==== Data for the task ====

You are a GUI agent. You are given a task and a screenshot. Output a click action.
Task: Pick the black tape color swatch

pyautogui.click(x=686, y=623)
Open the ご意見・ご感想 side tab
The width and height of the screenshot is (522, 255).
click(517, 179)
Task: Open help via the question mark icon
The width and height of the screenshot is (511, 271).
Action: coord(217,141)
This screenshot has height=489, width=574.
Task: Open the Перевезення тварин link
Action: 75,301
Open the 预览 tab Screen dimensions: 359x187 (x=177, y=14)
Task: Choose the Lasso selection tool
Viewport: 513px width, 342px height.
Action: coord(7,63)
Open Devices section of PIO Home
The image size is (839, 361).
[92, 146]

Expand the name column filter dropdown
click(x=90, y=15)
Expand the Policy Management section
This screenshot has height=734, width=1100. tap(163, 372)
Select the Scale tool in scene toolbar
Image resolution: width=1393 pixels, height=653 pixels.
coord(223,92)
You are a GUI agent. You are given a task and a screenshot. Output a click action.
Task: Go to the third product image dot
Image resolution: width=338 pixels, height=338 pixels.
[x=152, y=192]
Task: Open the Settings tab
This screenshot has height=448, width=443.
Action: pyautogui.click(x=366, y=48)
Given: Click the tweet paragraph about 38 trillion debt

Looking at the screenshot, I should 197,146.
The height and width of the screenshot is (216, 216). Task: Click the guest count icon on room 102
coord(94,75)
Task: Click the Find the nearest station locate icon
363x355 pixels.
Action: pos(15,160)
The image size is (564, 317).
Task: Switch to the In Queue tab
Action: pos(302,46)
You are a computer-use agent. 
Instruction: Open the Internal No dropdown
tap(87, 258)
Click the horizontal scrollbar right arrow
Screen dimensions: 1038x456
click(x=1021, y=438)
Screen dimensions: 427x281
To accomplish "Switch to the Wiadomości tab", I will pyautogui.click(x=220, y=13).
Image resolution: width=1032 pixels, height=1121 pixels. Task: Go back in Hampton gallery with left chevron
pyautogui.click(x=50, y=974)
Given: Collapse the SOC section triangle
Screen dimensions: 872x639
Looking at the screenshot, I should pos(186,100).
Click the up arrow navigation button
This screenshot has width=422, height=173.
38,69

====

▸ **Exercise details**: Rewrite the data above, changing each occurrence of "GUI agent" to "GUI assistant" and leaving all other text unchanged.

▸ **Solution below**:
You are a GUI assistant. You are given a task and a screenshot. Output a click action.
Task: Pick the black tape color swatch

pyautogui.click(x=686, y=623)
Open the ご意見・ご感想 side tab
The width and height of the screenshot is (522, 255).
click(517, 179)
Task: Open help via the question mark icon
The width and height of the screenshot is (511, 271).
Action: coord(217,141)
This screenshot has height=489, width=574.
Task: Open the Перевезення тварин link
Action: 75,301
Open the 预览 tab Screen dimensions: 359x187 (x=177, y=14)
Task: Choose the Lasso selection tool
Viewport: 513px width, 342px height.
Action: coord(7,63)
Open Devices section of PIO Home
The image size is (839, 361).
[92, 146]

Expand the name column filter dropdown
click(x=90, y=15)
Expand the Policy Management section
This screenshot has height=734, width=1100. tap(163, 372)
Select the Scale tool in scene toolbar
Image resolution: width=1393 pixels, height=653 pixels.
coord(223,92)
You are a GUI assistant. You are given a task and a screenshot. Output a click action.
Task: Go to the third product image dot
Image resolution: width=338 pixels, height=338 pixels.
[x=152, y=192]
Task: Open the Settings tab
This screenshot has height=448, width=443.
Action: pyautogui.click(x=366, y=48)
Given: Click the tweet paragraph about 38 trillion debt

Looking at the screenshot, I should 197,146.
The height and width of the screenshot is (216, 216). Task: Click the guest count icon on room 102
coord(94,75)
Task: Click the Find the nearest station locate icon
363x355 pixels.
Action: pos(15,160)
The image size is (564, 317).
Task: Switch to the In Queue tab
Action: pos(302,46)
You are a computer-use agent. 
Instruction: Open the Internal No dropdown
tap(87, 258)
Click the horizontal scrollbar right arrow
Screen dimensions: 1038x456
click(x=1021, y=438)
Screen dimensions: 427x281
To accomplish "Switch to the Wiadomości tab", I will pyautogui.click(x=220, y=13).
Image resolution: width=1032 pixels, height=1121 pixels. Task: Go back in Hampton gallery with left chevron
pyautogui.click(x=50, y=974)
Given: Collapse the SOC section triangle
Screen dimensions: 872x639
Looking at the screenshot, I should pos(186,100).
Click the up arrow navigation button
This screenshot has width=422, height=173.
38,69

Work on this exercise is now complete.